К моменту начала нашей истории Мур прожил в округе всего пару лет, однако успел показать себя арендатором деятельным. Обшарпанный домик превратился в опрятное, со вкусом обставленное жилище. На прилегающем участке Мур разбил огородик, который возделывал с истинно фламандским усердием и аккуратностью. Что касается фабрики, то здание было обветшалое, станки давно устарели, поэтому Мур с самого начала испытывал величайшее презрение к организации производства и способу ведения дел. Он нацелился на радикальные преобразования, однако этому препятствовало отсутствие достаточных средств, что чрезвычайно угнетало его. Мур всегда рвался вперед – таков был его девиз, – но нищета неизменно обуздывала эти порывы. Образно выражаясь, с удил Мура даже пена летела, когда они натягивались слишком сильно.

От человека в подобном состоянии не следует ожидать размышлений о том, не причинит ли он своими действиями вреда другим. Не будучи уроженцем или хотя бы старожилом здешних мест, Мур не особо заботился, что его нововведения оставят многих местных без работы. Не задавался вопросом, где станут находить хлеб насущный те, кому он перестал платить зарплату, и в своем небрежении мало чем отличался от тысяч других фабрикантов, которым нужды голодающей бедноты Йоркшира были ничуть не ближе.

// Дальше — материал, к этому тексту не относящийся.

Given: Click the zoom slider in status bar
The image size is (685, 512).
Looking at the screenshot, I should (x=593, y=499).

Описываемый мной период британской истории выдался мрачным, особенно для жителей северных провинций. Война была в разгаре, и в ней участвовала вся Европа. Длительное сопротивление если и не изнурило, то порядком вымотало Англию и половину ее жителей, и они жаждали мира на любых условиях. Гордость нации превратилась в пустой звук и обесценилась в глазах многих, чьи взоры затуманил голод, за кусочек мяса они готовы были продать свое право первородства.

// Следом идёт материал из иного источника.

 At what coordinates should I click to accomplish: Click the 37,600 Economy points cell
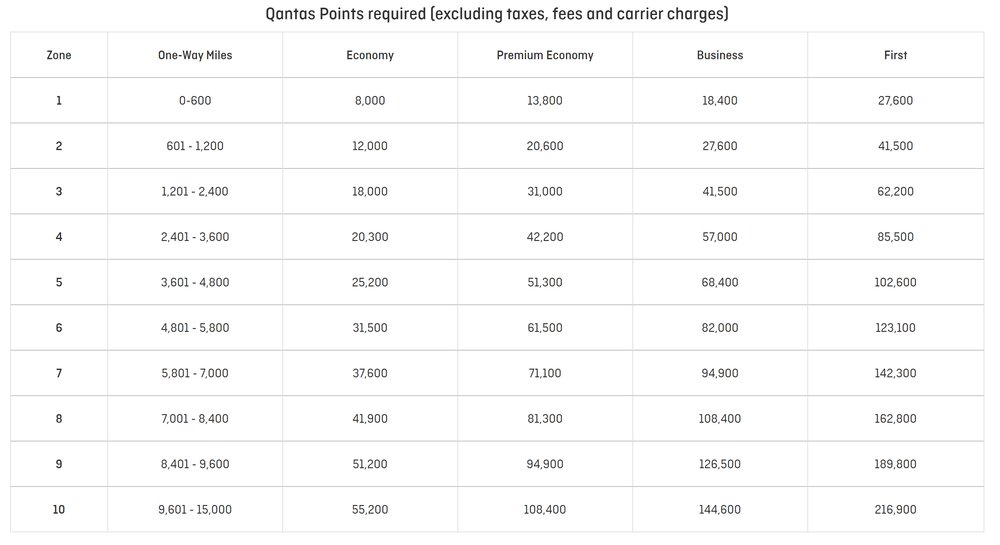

Королевские указы, спровоцированные миланским и берлинским декретами Наполеона, запрещали нейтральным государствам торговать с Францией и тем самым оскорбили Америку, отрезав от рынка сбыта йоркширских производителей сукна, что поставило их на грань разорения. Более мелкие зарубежные рынки быстро переполнились, на пару лет вперед оказались забиты даже рынки Бразилии, Португалии и Сицилии. В это непростое время на мануфактурах севера страны стали внедряться усовершенствования, которые помогли значительно сократить количество рабочих рук, необходимых для управления станками, в результате чего тысячи людей потеряли работу и остались без средств к существованию. Вдобавок год выдался неурожайный, и бедствия достигли апогея. Терпение народа переполнилось, стали вспыхивать мятежи. Гористые северные графства содрогались от гула недовольства, предвещавшего грядущие катастрофы.

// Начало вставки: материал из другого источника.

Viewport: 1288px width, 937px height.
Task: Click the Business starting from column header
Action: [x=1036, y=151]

Увы, как и всегда в подобных случаях, мало кто обратил внимание на тревожные знаки: голодный бунт в фабричном городе, сожженный дотла цех, нападение на дом фабриканта с выбрасыванием мебели из окон и отчаянным бегством членов семьи. Местные власти реагировали вяло – порой зачинщика находили (хотя часто ему удавалось ускользнуть), газеты писали о происшествии, и на этом все завершалось. Страданиям несчастных, чьим единственным наследием был труд, которого они лишились и не могли получить ни работы, ни денег, ни хлеба, не виделось конца. Технический прогресс и победоносное шествие науки продолжались, война была в разгаре, и облегчение не наступало. Помощи ждать было неоткуда, поэтому безработным пришлось покориться судьбе и сесть на голодный паек.

Нужда порождает ненависть. Несчастные возненавидели станки, которые якобы забрали у них хлеб, здания, где они стоят, и фабрикантов, владеющих этими зданиями. В приходе Брайрфилд, где мы сейчас находимся, самым ненавистным местом стала фабрика Мура, самым ненавистным человеком – Жерар Мур, одновременно иностранец и ярый сторонник прогресса. Всеобщая ненависть вполне согласовывалась с его характером, особенно учитывая, что он верил в свою правоту, надеялся на выгоду и был настроен весьма воинственно, сидя вечером в конторе в ожидании груженных станками фургонов. Похоже, приход Мэлоуна и его общество изрядно тяготили Мура. Он предпочел бы остаться в одиночестве, поскольку ему нравилось ощущение мрачного, безмолвного предвкушения опасности. Муру вполне хватило бы компании мушкета, и журчание ручья по дну лощины было ему приятнее пустой болтовни.